## Directions for this task
Rewrite the listing below as a numbered list, one line per item, skipping blank lines and leaving out the pictures.

## Dataset
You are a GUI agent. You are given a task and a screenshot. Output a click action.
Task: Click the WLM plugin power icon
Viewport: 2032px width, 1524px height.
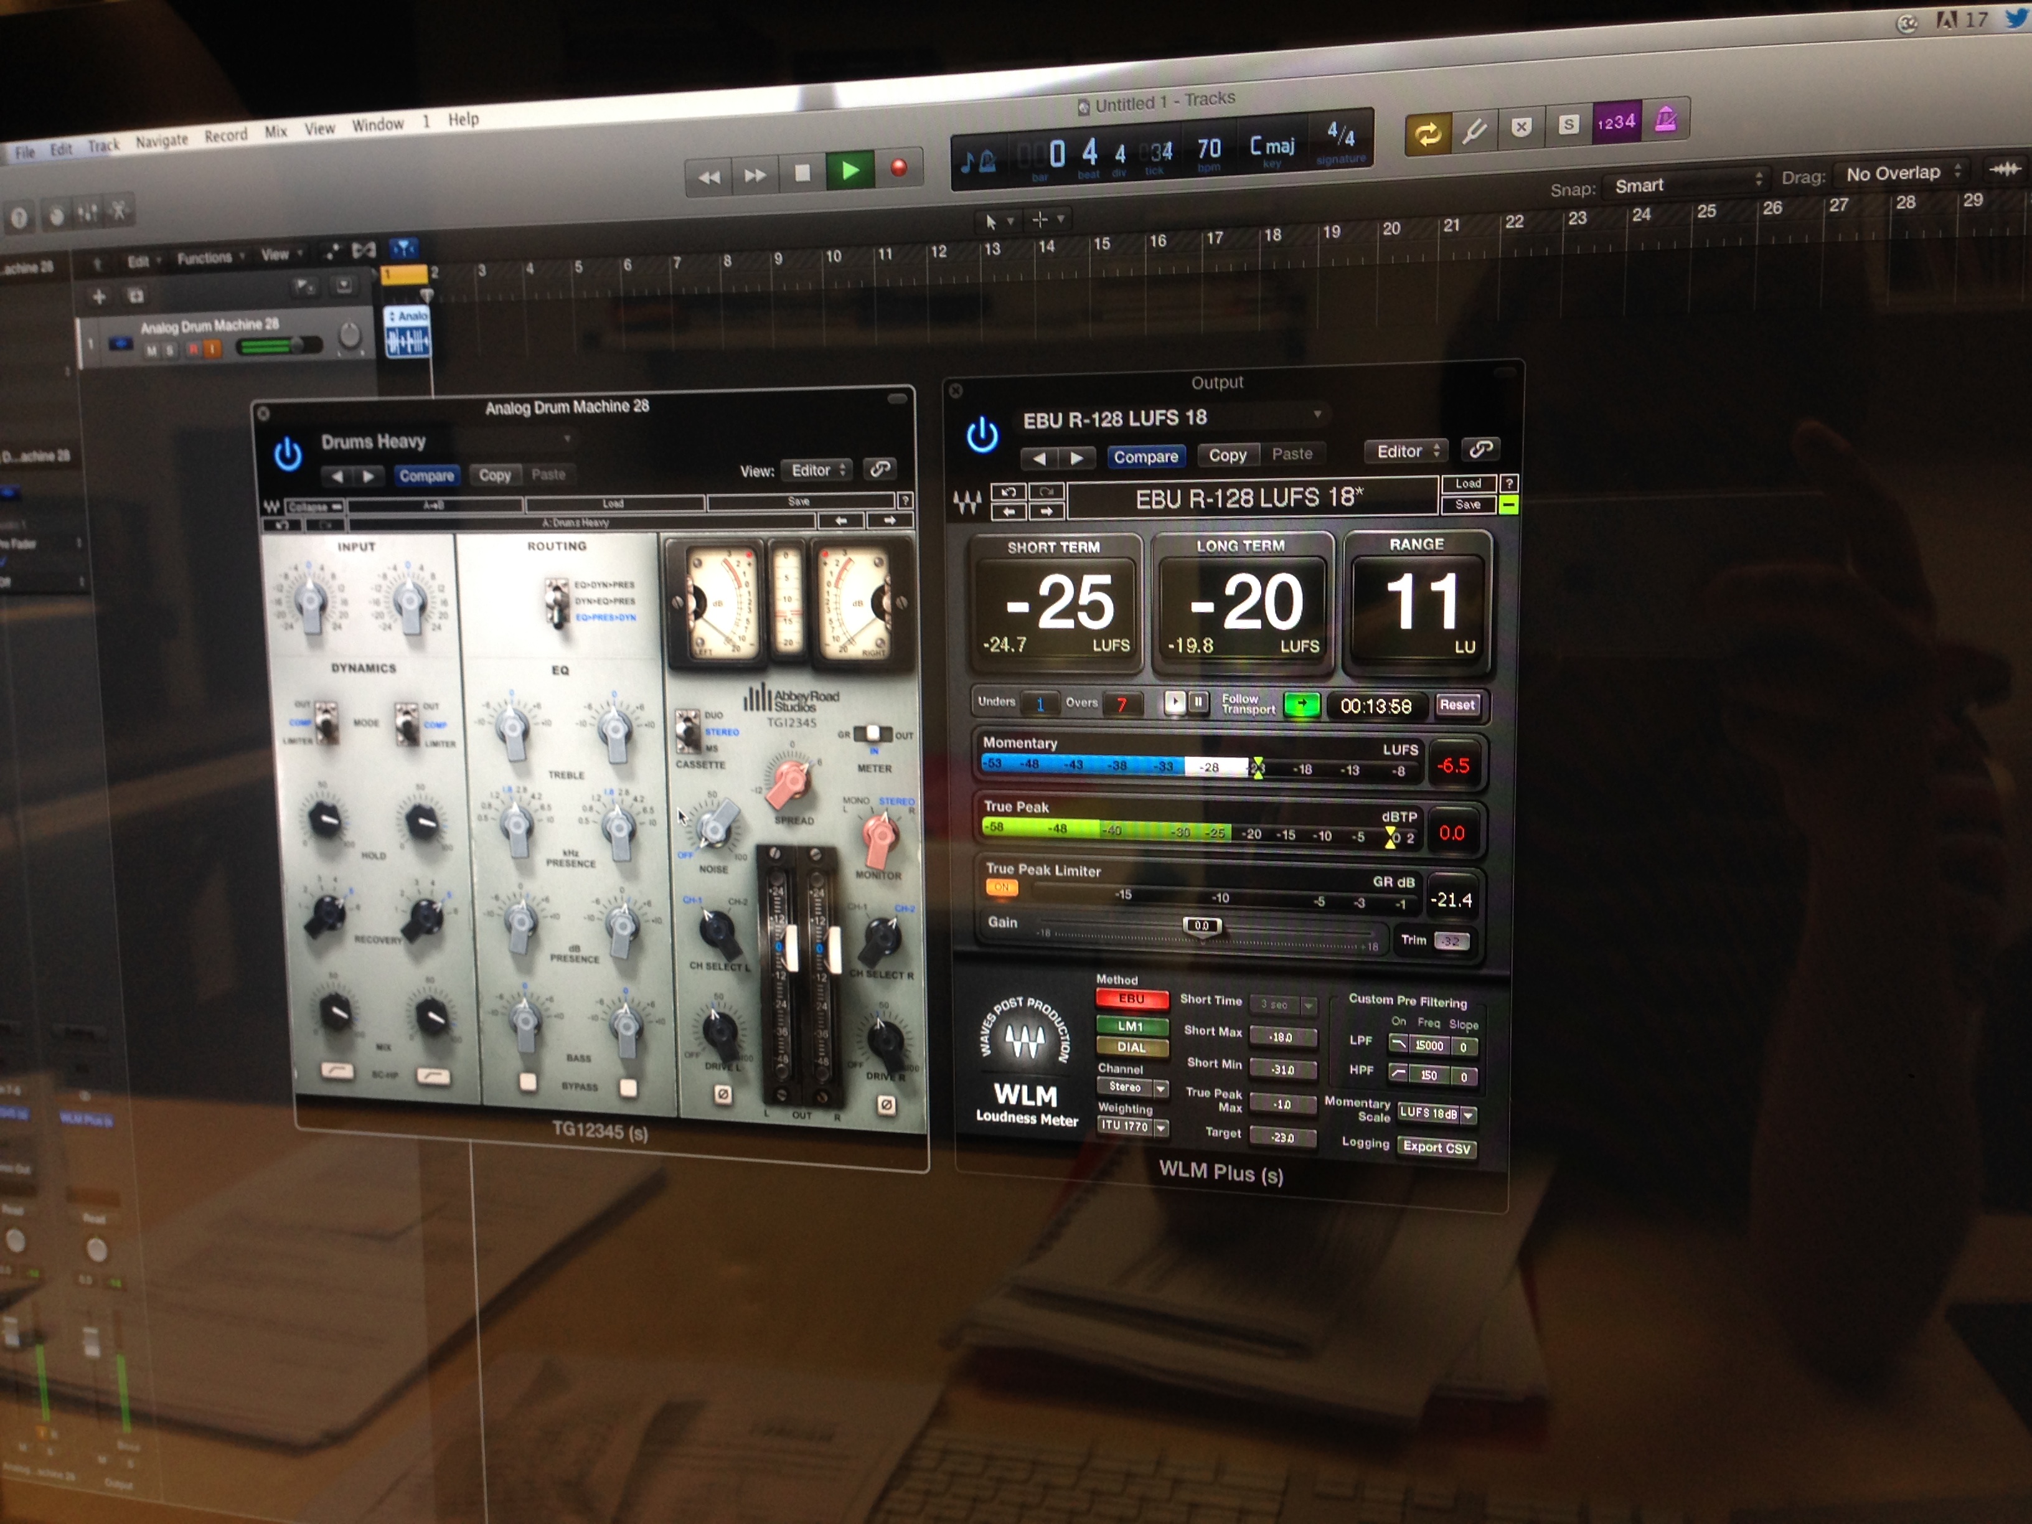(x=982, y=435)
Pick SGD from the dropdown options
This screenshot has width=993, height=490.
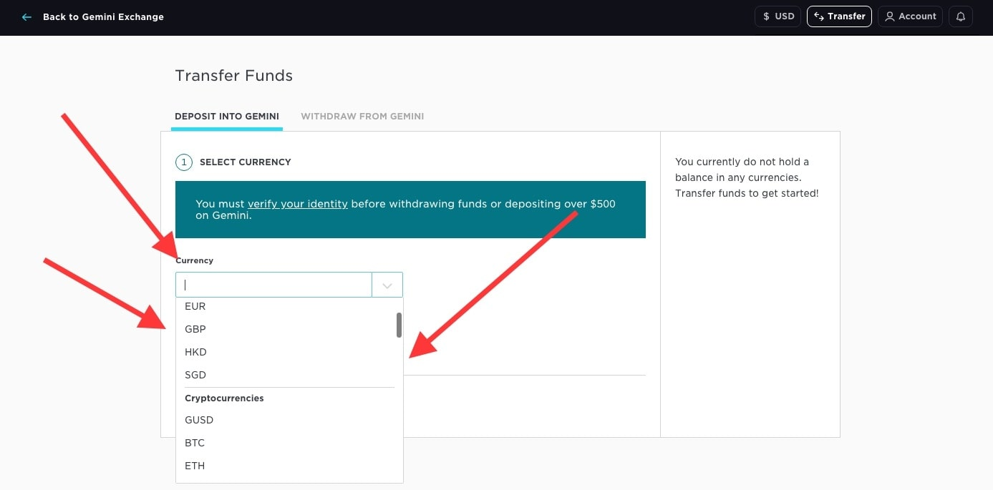click(x=195, y=375)
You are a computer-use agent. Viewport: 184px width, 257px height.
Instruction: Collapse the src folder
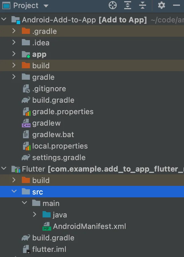[14, 192]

## Task result
1. You are a GUI agent. You are given a task and a screenshot. Output a click action.
2. Task: Click the WLM plugin power icon
3. Viewport: 2032px width, 1524px height.
4. (x=982, y=435)
5. Pick SGD from the dropdown options
6. This screenshot has width=993, height=490.
7. click(x=195, y=375)
8. You are a computer-use agent. Viewport: 184px width, 257px height.
9. Instruction: Collapse the src folder
10. [14, 192]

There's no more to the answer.